Bağlantılı Varlıklar
- Değirmen Anası: Değirmen İyesinin dişi olanıdır. Yaşlı bir kadın görünümündedir.
- Değirmen Atası: Değirmenin Koruyucu Ruhu. Kısa boylu bir ihtiyar olarak tasvir edilir.
Türk kültüründe değirmen
Değirmenler Türk halk kültüründe ortaklaşa çalışmayı, insanların bir araya gelişini sağlayan[2] somut birer araç olduğu gibi, aynı zamanda içinde gerçekleşen tekdüze dönüş ve değirmen taşının çıkardığı düzenli sesler nedeniyle mistik bir ortam oluşturmaktadır. Bu dönüş zamanın geçişini ve dünyanın dönemlerini çağrıştırmaktadır. Değirmenler yerleşim yerlerinden nispeten uzak oldukları için de, uygarlığın sınırındaki mekanlar arasında kabul edilirler. Şamanlar, büyü / urasa yaparken, demir kızdırarak yedi pınardan, yedi değirmen oluğundan aldıkları yedi suya atarlar.[3]
Tozlandırma
Zayıf kalan çocukların “avak” denilen bir hastalığa yakalandığına inanılır ve bu hastalığı şaman (veya hoca) “tozlandırma” yöntemi ile sağaltır (tedavi eder). Hastanın bir yakını yedi değirmene gidip yedşer avuç un alır, değirmenlerden topladıkları unlar karıştırılır. Şaman, bu undan “avak” hastası olduğuna inanılan çocuğun vücuduna yedi hafta boyunca Çarşamba günleri sürer[4] ve çocuğa okuyup üfler. Bazı yörelerde ise cinleri (kötü ruhları) kovmak için yedi değirmenden un alınıp çocuğun vücuduna yedi kez sürülür. Unun değirmenden alınış sebebi, değirmenin cinlerin mekânı olarak düşünülmesiyle ilişkilidir.
Etimoloji
(Değ/Teğ) kökünden türemiştir. Değirmi (yuvarlak) sözünden gelir.
Kaynakça
- Türk Söylence Sözlüğü, Deniz Karakurt, Türkiye, 2011 (OTRS: CC BY-SA 3.0) 27 Aralık 2019 tarihinde Wayback Machine sitesinde arşivlendi.

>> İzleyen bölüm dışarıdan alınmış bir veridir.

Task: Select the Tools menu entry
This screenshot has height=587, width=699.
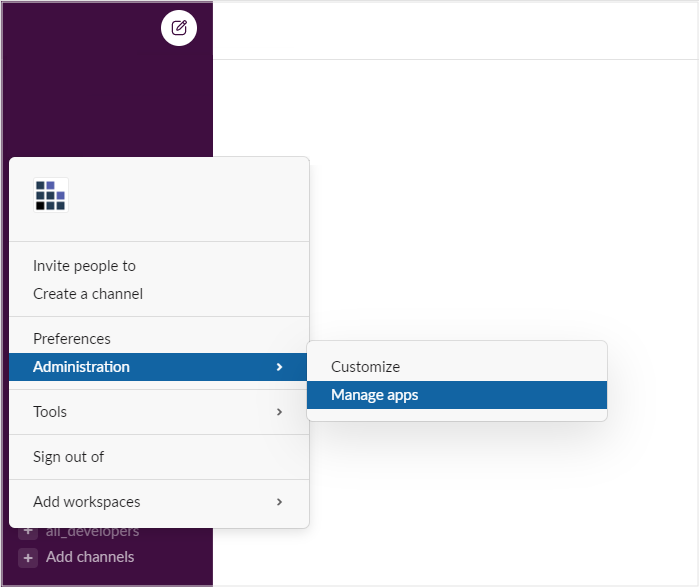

- Özvatan'da Eski Su Değirmenleri, Fikri Salman
- "Türk Halk Anlatılarında Sayı Simgeciliği, Bayram Durbilmez" (PDF). 15 Kasım 2012 tarihinde kaynağından (PDF) arşivlendi. Erişim tarihi: 6 Ocak 2012.
- Uygur Türklerinde Şamanlar ve Tedavi Yöntemleri, Adem Öğer - Tuğba Gönel
Dış bağlantılar
- Tatar Mitolojisinde Varlıklar, Çulpan Zaripova13 Aralık 2011 tarihinde Wayback Machine sitesinde arşivlendi. (Tegermän Anası, Tegermän İyäse, Değirmen Anası, Değirmen İyesi)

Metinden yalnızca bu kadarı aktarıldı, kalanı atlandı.